Saved entries
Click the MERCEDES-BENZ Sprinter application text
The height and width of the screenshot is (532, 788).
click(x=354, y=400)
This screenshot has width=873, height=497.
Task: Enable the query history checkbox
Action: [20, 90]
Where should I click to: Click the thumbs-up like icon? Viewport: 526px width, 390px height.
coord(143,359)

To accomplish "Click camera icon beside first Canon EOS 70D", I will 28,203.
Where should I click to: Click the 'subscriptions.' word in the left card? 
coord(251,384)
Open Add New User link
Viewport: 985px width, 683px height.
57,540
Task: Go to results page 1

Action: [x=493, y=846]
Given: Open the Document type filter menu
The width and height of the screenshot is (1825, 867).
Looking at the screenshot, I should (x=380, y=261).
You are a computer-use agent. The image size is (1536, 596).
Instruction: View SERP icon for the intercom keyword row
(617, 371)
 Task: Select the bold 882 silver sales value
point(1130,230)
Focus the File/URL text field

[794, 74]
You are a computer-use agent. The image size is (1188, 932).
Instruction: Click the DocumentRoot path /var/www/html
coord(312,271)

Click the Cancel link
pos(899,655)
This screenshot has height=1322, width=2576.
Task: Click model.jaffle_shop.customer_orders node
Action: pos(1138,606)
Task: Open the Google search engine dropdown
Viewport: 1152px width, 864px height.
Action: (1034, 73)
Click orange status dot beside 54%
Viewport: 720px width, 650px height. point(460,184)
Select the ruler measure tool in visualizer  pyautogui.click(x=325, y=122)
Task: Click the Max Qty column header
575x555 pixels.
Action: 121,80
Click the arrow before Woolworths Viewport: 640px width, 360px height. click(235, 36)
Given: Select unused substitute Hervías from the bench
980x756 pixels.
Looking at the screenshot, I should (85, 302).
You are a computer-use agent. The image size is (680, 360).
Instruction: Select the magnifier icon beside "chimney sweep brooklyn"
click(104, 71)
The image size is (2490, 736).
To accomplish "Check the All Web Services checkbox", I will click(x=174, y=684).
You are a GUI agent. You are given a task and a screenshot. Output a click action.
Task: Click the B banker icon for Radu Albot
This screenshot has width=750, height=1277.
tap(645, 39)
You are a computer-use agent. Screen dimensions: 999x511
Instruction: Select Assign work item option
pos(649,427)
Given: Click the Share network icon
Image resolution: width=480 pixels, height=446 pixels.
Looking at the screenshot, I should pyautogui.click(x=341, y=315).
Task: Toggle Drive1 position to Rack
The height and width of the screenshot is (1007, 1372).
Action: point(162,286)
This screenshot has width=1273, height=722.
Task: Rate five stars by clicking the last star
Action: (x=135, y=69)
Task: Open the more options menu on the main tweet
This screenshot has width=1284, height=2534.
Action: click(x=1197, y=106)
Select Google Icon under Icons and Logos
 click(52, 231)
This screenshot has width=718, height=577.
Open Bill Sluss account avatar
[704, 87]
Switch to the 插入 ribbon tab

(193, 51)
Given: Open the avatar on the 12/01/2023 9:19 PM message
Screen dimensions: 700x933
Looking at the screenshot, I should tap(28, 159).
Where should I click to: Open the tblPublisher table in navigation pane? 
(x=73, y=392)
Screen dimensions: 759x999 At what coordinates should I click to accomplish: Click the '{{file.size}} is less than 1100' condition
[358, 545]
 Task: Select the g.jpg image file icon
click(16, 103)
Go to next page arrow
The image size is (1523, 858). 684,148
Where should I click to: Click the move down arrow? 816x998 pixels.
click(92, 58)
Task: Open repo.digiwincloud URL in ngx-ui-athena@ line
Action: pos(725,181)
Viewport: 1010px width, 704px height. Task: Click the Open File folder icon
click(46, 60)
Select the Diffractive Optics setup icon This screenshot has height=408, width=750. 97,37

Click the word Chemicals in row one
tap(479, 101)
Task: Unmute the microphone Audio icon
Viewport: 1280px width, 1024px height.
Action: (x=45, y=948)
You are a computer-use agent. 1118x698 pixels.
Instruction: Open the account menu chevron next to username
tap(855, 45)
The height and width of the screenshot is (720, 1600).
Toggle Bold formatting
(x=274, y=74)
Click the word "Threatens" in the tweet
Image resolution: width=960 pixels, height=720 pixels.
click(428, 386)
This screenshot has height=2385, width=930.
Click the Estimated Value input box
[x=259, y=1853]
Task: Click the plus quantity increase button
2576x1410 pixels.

* [Work order]: Make a faithful copy of every record above.

* [Result below]:
Click the MERCEDES-BENZ Sprinter application text
The height and width of the screenshot is (532, 788).
click(x=354, y=400)
This screenshot has width=873, height=497.
Task: Enable the query history checkbox
Action: [20, 90]
Where should I click to: Click the thumbs-up like icon? Viewport: 526px width, 390px height.
coord(143,359)

To accomplish "Click camera icon beside first Canon EOS 70D", I will 28,203.
Where should I click to: Click the 'subscriptions.' word in the left card? 
coord(251,384)
Open Add New User link
Viewport: 985px width, 683px height.
57,540
Task: Go to results page 1

Action: [x=493, y=846]
Given: Open the Document type filter menu
The width and height of the screenshot is (1825, 867).
Looking at the screenshot, I should (x=380, y=261).
You are a computer-use agent. The image size is (1536, 596).
Instruction: View SERP icon for the intercom keyword row
(617, 371)
 Task: Select the bold 882 silver sales value
point(1130,230)
Focus the File/URL text field

[794, 74]
You are a computer-use agent. The image size is (1188, 932).
Instruction: Click the DocumentRoot path /var/www/html
coord(312,271)

Click the Cancel link
pos(899,655)
This screenshot has height=1322, width=2576.
Task: Click model.jaffle_shop.customer_orders node
Action: pos(1138,606)
Task: Open the Google search engine dropdown
Viewport: 1152px width, 864px height.
Action: (1034, 73)
Click orange status dot beside 54%
Viewport: 720px width, 650px height. point(460,184)
Select the ruler measure tool in visualizer  pyautogui.click(x=325, y=122)
Task: Click the Max Qty column header
575x555 pixels.
Action: 121,80
Click the arrow before Woolworths Viewport: 640px width, 360px height. click(235, 36)
Given: Select unused substitute Hervías from the bench
980x756 pixels.
Looking at the screenshot, I should (85, 302).
You are a computer-use agent. The image size is (680, 360).
Instruction: Select the magnifier icon beside "chimney sweep brooklyn"
click(104, 71)
The image size is (2490, 736).
To accomplish "Check the All Web Services checkbox", I will click(x=174, y=684).
You are a GUI agent. You are given a task and a screenshot. Output a click action.
Task: Click the B banker icon for Radu Albot
This screenshot has width=750, height=1277.
tap(645, 39)
You are a computer-use agent. Screen dimensions: 999x511
Instruction: Select Assign work item option
pos(649,427)
Given: Click the Share network icon
Image resolution: width=480 pixels, height=446 pixels.
Looking at the screenshot, I should pyautogui.click(x=341, y=315).
Task: Toggle Drive1 position to Rack
The height and width of the screenshot is (1007, 1372).
Action: point(162,286)
This screenshot has width=1273, height=722.
Task: Rate five stars by clicking the last star
Action: (x=135, y=69)
Task: Open the more options menu on the main tweet
This screenshot has width=1284, height=2534.
Action: click(x=1197, y=106)
Select Google Icon under Icons and Logos
 click(52, 231)
This screenshot has width=718, height=577.
Open Bill Sluss account avatar
[704, 87]
Switch to the 插入 ribbon tab

(193, 51)
Given: Open the avatar on the 12/01/2023 9:19 PM message
Screen dimensions: 700x933
Looking at the screenshot, I should tap(28, 159).
Where should I click to: Open the tblPublisher table in navigation pane? 
(x=73, y=392)
Screen dimensions: 759x999 At what coordinates should I click to accomplish: Click the '{{file.size}} is less than 1100' condition
[358, 545]
 Task: Select the g.jpg image file icon
click(16, 103)
Go to next page arrow
The image size is (1523, 858). 684,148
Where should I click to: Click the move down arrow? 816x998 pixels.
click(92, 58)
Task: Open repo.digiwincloud URL in ngx-ui-athena@ line
Action: pos(725,181)
Viewport: 1010px width, 704px height. Task: Click the Open File folder icon
click(46, 60)
Select the Diffractive Optics setup icon This screenshot has height=408, width=750. 97,37

Click the word Chemicals in row one
tap(479, 101)
Task: Unmute the microphone Audio icon
Viewport: 1280px width, 1024px height.
Action: (x=45, y=948)
You are a computer-use agent. 1118x698 pixels.
Instruction: Open the account menu chevron next to username
tap(855, 45)
The height and width of the screenshot is (720, 1600).
Toggle Bold formatting
(x=274, y=74)
Click the word "Threatens" in the tweet
Image resolution: width=960 pixels, height=720 pixels.
click(428, 386)
This screenshot has height=2385, width=930.
Click the Estimated Value input box
[x=259, y=1853]
Task: Click the plus quantity increase button
2576x1410 pixels.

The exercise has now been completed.